In sechs Bildern kommt sich das Paar immer näher. Er hat früh Schwester verloren, eine erste Liebe wurde jäh beendet. Böse Träume plagen ihn, seit 67 Jahren führt er täglich Tagebuch, immer 50 Wörter, seine Art sich an seinem Leben abzuarbeiten. Es hat ihn mürrisch, schüchtern, misstrauisch gemacht. Sie hingegen plappert scheinbar unbefangen, vom Mann, der sie hat sitzen lassen, vom Sohn, der sich jeden Kontakt verbietet und wohl in den USA lebt. Gern hört sie sich fluchen, merkt gar nicht, wie verletzend sie sein kann.
Stephens arbeitet mit einem subtilen Sprachwitz. Die Szenen brechen plötzlich ab, der Zuschauer kann nicht ahnen wie es weitergeht, immer wieder schlägt die Handlung überraschend Volten. Heinz findet dazu den stimmigen Rhythmus zwischen vorantreiben, ruhig verharren.

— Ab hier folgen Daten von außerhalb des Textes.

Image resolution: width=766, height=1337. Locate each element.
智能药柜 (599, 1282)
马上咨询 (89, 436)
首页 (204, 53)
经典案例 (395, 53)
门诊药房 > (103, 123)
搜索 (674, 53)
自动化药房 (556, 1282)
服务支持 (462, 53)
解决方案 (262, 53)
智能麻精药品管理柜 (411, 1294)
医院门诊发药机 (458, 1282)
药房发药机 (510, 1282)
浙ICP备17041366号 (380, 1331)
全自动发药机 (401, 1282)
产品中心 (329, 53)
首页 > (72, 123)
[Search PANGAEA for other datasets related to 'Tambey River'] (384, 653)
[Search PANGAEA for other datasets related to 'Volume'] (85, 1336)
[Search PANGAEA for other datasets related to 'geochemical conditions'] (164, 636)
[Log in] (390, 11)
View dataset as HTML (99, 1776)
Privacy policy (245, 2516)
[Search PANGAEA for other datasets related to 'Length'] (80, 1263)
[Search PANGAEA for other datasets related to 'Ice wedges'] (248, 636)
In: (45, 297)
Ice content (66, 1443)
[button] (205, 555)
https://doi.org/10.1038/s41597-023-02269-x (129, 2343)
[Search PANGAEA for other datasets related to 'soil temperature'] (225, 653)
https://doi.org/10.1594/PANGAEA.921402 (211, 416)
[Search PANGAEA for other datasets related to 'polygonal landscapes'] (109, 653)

Lilot Hegis' Bühne ist sehr spartanisch. Im Hintergrund ein mächtiger Findling, für den es keinen Sinn zu geben scheint, davor eine Metallbank auf dem Bahnhof, ein Fleischertisch, dann ein paar Restauranttische. Schön die Idee, das jeweilige Ambiente zu Beginn einer Szene in großen Strichen auf einen Vorhang zu projizieren.
Für den 83-jährigen Charles Brauer (einst Tatort-Kommissar Peter Brockmöller) und Anna Stieblich ("Türkisch für Anfänger"), 54, ist das allererstes Schauspielerfutter. Anrührend, wie sie sich allmählich näherkommen, wie Alex' Schale aufbricht, er von Gefühlen sprechen kann. In einer Zeit, in der die Streit- und Gesprächskultur verödet, finden sie zueinander. Das ist für Gerd Heinz die politische Dimension dieses wunderbaren, melancholischen Märchens.
Am Schluss erklärt sich auch der Findling. Das Paar ist auf der schließlich vergeblichen Suche nach Georgies Sohn in die USA gereist. Nun sitzen sie auf dem Stein, blicken in die Ferne. Zwei Menschen haben sich gefunden.